The country influences have undoubtedly been mastered throughout the album but still it manages to incorporate the rebellious attitude renowned in heavy rock bands.
“It slots right in, that’s what drew me to country in the first place. I mean guys like Hank Williams and Jerry Lee Lewis they were rebels! The real deal, fuck up hard-core (laughs), it’s the same thing! There’s not much difference between those guys and Keith Richards or whoever else, they’re all kindred spirits, I guess.”
With 14-plus years of playing with the Foo Fighters and the albums Shiflett’s clocking up with the Dead Peasants, it’s not surprising that the musical impact on his children at home is impressive.

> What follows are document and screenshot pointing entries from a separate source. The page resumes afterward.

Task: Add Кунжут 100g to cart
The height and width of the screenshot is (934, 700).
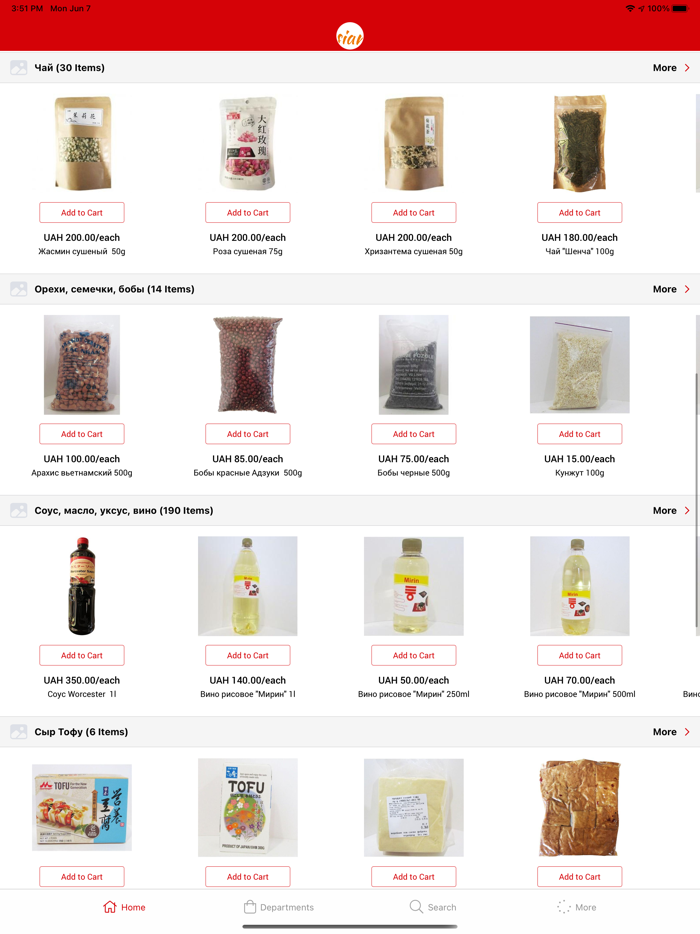Action: tap(580, 434)
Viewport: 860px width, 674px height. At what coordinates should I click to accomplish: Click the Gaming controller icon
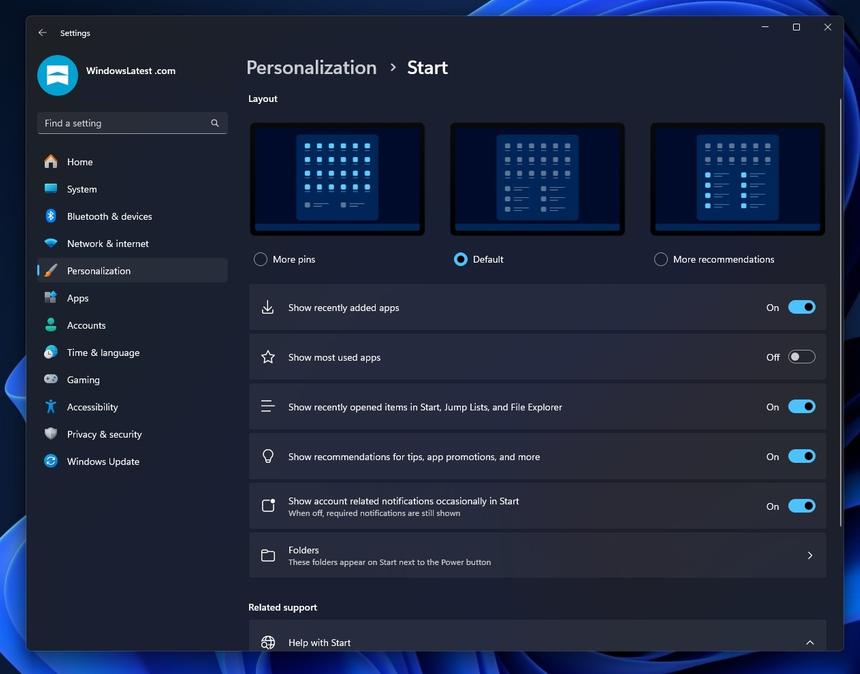point(50,380)
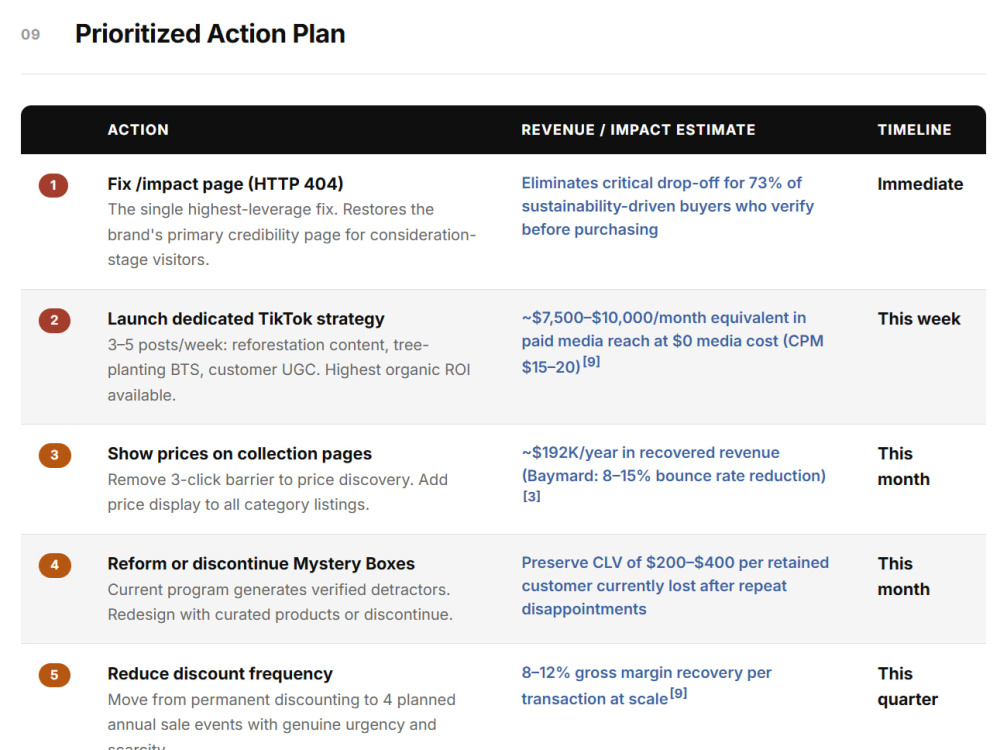The width and height of the screenshot is (1000, 750).
Task: Click the Immediate timeline label
Action: [x=920, y=184]
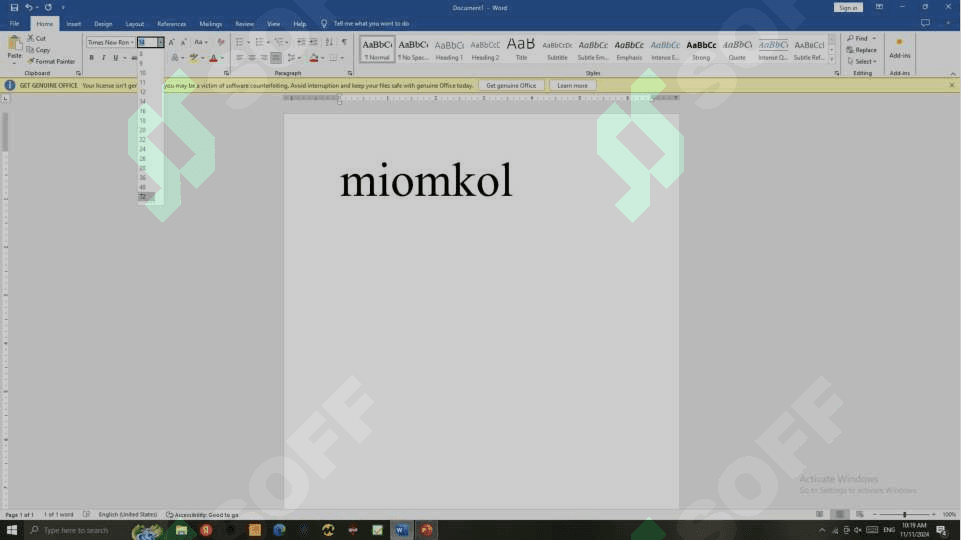Viewport: 961px width, 540px height.
Task: Select font size 72 from dropdown list
Action: 143,196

“It’s funny, I imagine my kids when they’re 35 years-old will have that moment where they go, ‘oh wait, my dad’s records were actually really good!’ My oldest son at two figured out how to work the CD player and the first record he was really obsessed on was Highway To Hell, it was so cute because he would go crazy and air guitar. Then he got really into KISS, that made me happy because I grew up with KISS, and then I turned them onto The Hives. Every time we get into the car they force me to play The Hives and I love The Hives so I’m okay with that but when I try to play country, if I try to flip on a George Jones record or something my kids all start chanting, ‘Hives! Hives! Hives!’
“Then I have to give in. You can’t win when you have three rowdy boys in the back seat – you can’t fight that power!”
In between being a dad and the two bands, Shiflett has a lot in store with Foo Fighters also set to release another album next year, and hopes to tour with the Dead Peasants to Australia in the near future.
“I sure hope we get down there at some point, we don’t have plans to right now but that would be a dream come true. I say you go out and start that movement, a national cause (laughs)!”